If it rolls a 19, is that a 19 on the chart?
yes, after the system creates its clusters automatically, i rename the clusters according to their die faces.
And finally, how do you eliminate the possibility that it's your rolling mechanism which is unfair?
This is somewhat of a philosophical question.
The only thing you can really say from these results is that the die rolling outcome results are biased.
However, what we can say is that there doesn't appear to be any clear pattern in terms of transitions in the heat map that would suggest that the die roller is doing weird things like flipping the die between alternate faces.
To help validate that the rolling procedure was as fair as possible you could try comparing results to different rolling mechanisms, or more practically, i could extend the rolling times to see if that made much of a difference. Finding some high quality trusted fair dice that evaluated to fair using the system would give more confidence.
But to see why this has to be approached somewhat philosophically, just consider how physically the die might be biased -- it could be because of uneven weighting, or assymetric shape, or rounded vs sharp corners, etc. And these will effect different "rolling" procedures differently. So the way the bias will show up is dependent on the way in which the dice are "rolled" (randomized). The best we can say is that when the die is rolled in this fashion, they exhibit this bias.
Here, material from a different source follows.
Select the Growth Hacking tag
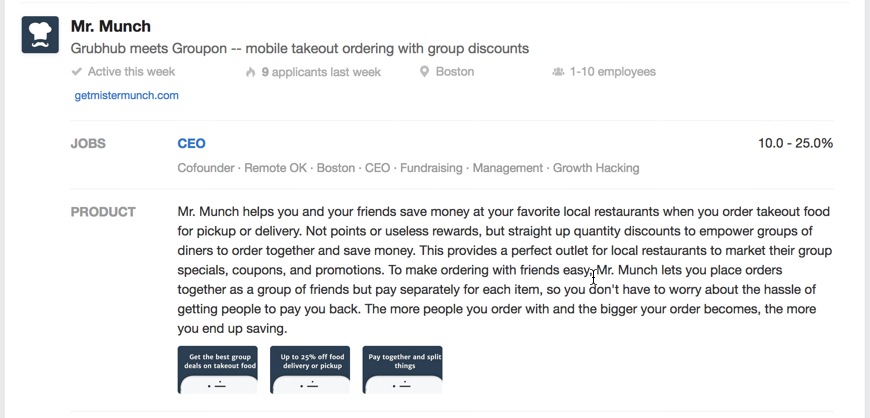 596,168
If you asked a human to roll the dice to test for bias, you would have the same problem -- the bias may show up differently based on whether the user "shakes" the dice in their hand and drops them to the table, or rolls them a far distance against a wall, etc.
If you really wanted to be more specific about bias of dice for human use, you could try to ascertain whether the biases found by one rolling machine matched the biases found by a certain human method of rolling dice.